> TO-DO ITEM
Rewrite as a numbered list the part of the entries below that opens with the line containing "is (2363, 1080)." and closes with the line containing "ice-claw-icon is located", both lines included and blank lines omitted.

-- Opening Marker --

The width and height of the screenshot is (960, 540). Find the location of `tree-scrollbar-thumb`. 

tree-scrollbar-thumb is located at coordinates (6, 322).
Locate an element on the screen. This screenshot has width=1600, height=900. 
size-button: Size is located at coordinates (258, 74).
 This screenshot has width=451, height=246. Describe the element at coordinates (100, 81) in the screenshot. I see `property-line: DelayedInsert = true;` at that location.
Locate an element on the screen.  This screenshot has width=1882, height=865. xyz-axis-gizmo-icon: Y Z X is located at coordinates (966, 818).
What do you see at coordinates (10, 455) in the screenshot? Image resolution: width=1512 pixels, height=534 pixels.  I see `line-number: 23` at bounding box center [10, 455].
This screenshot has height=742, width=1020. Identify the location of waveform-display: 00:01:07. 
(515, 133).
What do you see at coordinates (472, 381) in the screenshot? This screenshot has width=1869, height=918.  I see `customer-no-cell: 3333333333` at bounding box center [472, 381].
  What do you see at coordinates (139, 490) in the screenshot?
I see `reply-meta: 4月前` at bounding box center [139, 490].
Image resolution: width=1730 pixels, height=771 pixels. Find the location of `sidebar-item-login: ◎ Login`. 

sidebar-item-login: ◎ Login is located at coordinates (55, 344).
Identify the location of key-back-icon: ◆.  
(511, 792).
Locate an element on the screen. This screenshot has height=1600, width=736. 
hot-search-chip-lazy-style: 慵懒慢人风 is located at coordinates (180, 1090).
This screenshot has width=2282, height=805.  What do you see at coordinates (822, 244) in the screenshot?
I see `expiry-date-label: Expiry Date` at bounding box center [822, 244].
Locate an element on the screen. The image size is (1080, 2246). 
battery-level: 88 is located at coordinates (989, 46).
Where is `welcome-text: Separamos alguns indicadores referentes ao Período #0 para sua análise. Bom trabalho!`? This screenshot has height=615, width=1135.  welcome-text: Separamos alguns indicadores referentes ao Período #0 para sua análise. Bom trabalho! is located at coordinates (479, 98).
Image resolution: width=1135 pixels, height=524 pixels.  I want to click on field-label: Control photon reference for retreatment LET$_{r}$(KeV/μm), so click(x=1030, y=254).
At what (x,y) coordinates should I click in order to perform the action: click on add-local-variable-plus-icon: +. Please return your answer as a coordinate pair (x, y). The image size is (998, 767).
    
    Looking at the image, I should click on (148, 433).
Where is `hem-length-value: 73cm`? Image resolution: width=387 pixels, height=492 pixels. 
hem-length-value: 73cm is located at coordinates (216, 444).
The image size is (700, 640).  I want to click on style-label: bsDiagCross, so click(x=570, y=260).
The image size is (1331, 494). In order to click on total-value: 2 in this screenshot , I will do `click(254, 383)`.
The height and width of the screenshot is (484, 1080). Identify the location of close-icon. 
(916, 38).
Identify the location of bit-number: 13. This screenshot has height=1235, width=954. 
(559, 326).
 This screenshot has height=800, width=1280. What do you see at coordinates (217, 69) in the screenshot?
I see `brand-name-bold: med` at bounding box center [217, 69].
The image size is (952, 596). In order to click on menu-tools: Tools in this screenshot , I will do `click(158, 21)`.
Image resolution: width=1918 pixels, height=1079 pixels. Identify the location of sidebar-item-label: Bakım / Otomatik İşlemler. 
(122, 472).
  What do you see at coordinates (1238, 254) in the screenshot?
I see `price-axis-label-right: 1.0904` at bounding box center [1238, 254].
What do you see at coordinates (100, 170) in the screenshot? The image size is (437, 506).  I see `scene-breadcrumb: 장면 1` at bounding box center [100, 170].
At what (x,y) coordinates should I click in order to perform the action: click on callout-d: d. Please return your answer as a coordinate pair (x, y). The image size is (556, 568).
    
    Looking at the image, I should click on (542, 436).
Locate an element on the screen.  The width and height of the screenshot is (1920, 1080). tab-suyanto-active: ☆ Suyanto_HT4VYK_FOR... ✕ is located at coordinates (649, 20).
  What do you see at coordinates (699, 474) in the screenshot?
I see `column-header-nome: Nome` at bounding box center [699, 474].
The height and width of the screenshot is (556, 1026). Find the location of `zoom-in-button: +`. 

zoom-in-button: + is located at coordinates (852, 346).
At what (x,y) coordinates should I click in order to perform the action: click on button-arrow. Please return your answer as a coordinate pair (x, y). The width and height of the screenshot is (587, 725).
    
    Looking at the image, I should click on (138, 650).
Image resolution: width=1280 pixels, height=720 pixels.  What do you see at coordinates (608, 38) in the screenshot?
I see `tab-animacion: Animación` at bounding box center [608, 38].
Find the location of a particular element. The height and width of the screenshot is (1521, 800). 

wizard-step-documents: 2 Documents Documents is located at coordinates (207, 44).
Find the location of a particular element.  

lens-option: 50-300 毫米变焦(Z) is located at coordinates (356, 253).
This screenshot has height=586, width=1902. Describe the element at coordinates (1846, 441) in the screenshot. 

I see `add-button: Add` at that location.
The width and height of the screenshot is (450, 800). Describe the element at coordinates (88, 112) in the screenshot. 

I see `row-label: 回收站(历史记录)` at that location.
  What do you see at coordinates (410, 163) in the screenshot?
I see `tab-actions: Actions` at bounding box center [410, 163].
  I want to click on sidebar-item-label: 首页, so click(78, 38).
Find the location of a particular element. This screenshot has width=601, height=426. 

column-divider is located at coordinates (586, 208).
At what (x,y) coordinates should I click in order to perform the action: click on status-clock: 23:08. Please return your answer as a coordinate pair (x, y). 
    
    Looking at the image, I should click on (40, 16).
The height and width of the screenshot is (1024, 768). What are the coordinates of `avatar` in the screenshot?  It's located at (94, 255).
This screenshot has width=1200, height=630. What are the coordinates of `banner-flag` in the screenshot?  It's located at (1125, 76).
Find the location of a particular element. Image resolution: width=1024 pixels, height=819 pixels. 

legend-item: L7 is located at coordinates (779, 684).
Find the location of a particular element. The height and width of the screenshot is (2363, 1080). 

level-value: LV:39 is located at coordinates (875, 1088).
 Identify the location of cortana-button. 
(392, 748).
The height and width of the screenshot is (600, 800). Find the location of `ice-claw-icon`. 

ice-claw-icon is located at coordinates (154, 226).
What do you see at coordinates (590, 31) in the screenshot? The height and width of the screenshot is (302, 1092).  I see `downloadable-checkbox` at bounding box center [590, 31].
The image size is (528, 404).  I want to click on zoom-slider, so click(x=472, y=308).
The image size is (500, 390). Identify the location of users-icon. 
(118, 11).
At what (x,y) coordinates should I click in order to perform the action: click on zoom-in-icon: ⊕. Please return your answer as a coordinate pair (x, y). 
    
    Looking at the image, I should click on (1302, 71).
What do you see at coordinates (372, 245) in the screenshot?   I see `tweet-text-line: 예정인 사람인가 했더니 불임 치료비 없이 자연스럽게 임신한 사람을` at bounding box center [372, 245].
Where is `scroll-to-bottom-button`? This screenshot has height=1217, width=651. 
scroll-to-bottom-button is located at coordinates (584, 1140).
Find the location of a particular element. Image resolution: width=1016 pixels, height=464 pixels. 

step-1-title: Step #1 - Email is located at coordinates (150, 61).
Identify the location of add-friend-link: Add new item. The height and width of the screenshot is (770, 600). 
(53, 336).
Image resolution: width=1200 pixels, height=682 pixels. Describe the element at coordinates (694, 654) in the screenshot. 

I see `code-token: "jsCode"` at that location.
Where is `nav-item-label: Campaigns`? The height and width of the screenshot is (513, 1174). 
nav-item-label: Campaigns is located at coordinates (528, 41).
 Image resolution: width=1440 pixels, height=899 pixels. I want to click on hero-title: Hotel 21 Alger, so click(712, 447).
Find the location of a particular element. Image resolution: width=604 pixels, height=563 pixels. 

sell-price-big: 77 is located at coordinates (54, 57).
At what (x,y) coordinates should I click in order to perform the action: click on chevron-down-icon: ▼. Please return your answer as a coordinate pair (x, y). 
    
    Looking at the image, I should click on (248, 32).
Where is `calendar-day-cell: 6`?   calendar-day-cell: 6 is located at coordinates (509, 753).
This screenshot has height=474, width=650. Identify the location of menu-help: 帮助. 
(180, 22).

-- Closing Marker --

> RESPONSE FOR THIS EXERCISE
1. Find the location of a particular element. The height and width of the screenshot is (2363, 1080). 
2. level-value: LV:39 is located at coordinates (875, 1088).
3.  Identify the location of cortana-button. 
4. (392, 748).
5. The height and width of the screenshot is (600, 800). Find the location of `ice-claw-icon`. 
6. ice-claw-icon is located at coordinates (154, 226).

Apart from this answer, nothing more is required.